The Gila River in southwestern New Mexico is one of the last free flowing rivers in North America. It exhibits a great range of hydrochemical variability across spatial and temporal scales in response to changes in precipitation and temperature. Previous work indicates that during times of monsoonal precipitation, temporal variability in water chemistry of streams in the Gila watershed is largely affected by surface runoff due to variability in landscape cover features, as well as size of the catchment. However during base flow regimes, spring inputs of various magnitudes are the dominant drivers of solute concentrations and variability in this system.

There are several influencing factors effecting base flow solute concentrations. In the Gila River, as with many perennial rivers of the American Southwest, deep groundwater and geothermal inputs are determined to be primary contributing sources of solutes. Such waters derive their compositions from being conducted through fault and fracture networks created by tectonic processes. Our primary objective is to quantify contributions of deep water and geothermal inputs to surface water chemistry of the upper Gila stream network and determine annual variability of solute fluxes by utilizing a combination of methods including continuous water quality monitoring sensors and campaign sampling.
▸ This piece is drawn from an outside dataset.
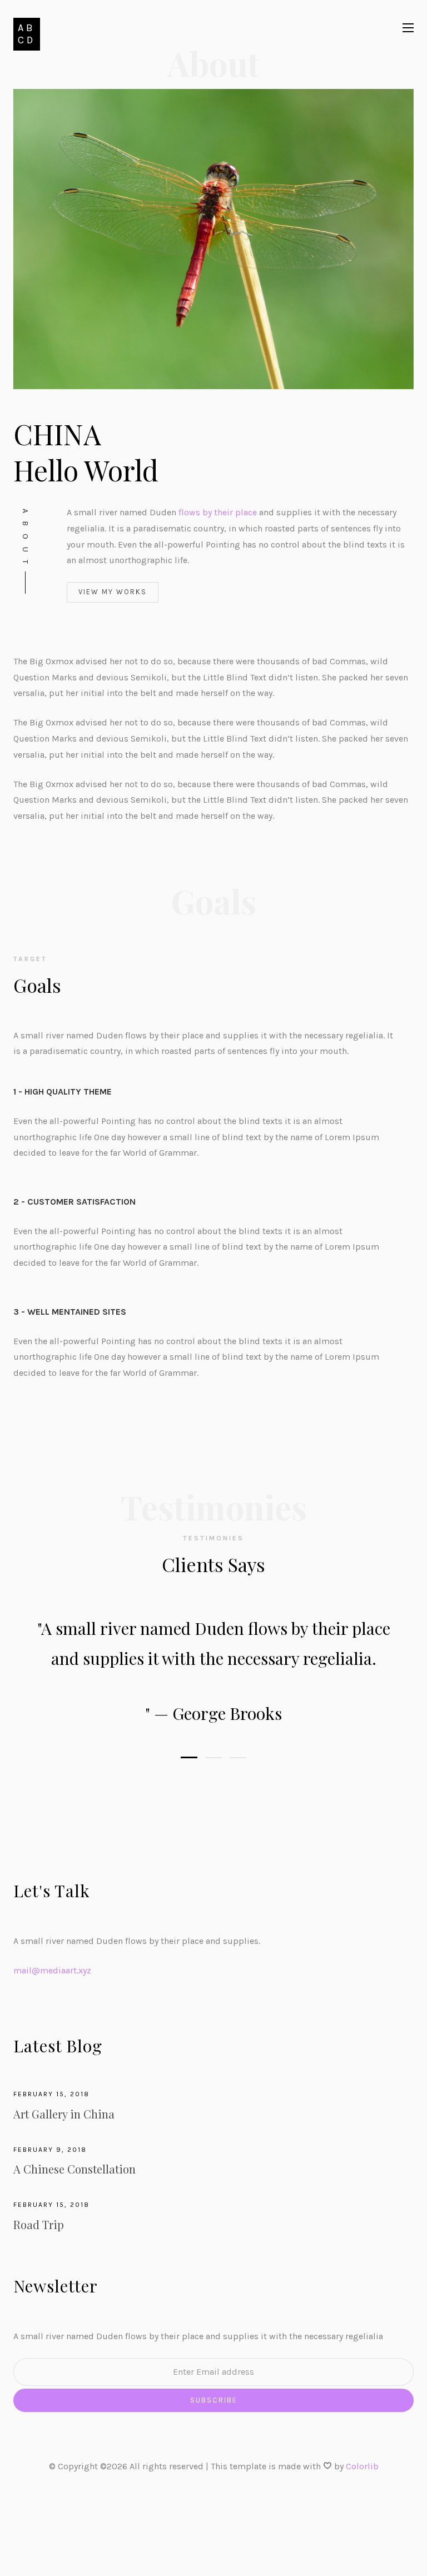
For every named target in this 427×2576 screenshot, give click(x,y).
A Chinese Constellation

Preliminary results exhibit substantial spatial variability evident by progressive downstream increases in solute concentrations. We report on a 66.5 mile reach of the upper Gila River, from Gila Springs to Bill Evans Lake. This is an area of major geologic sources of saline water input into the system. Regional climate change scenarios predict a reduction in precipitation including effects on snowpack melt and runoff contribution to the Gila system. This will significantly increase the occurrence of base flow regime leading to higher salinity. Such conditions are projected to apply stress on a wide range of ecological communities and have negative consequences for water quality for downstream users. Detailed study of water chemistry of geologic water inputs in the upper Gila watershed provides crucial baseline information for determining the response to climate change and data to distinguish geologic solute concentrations from anthropogenic contributions to the system.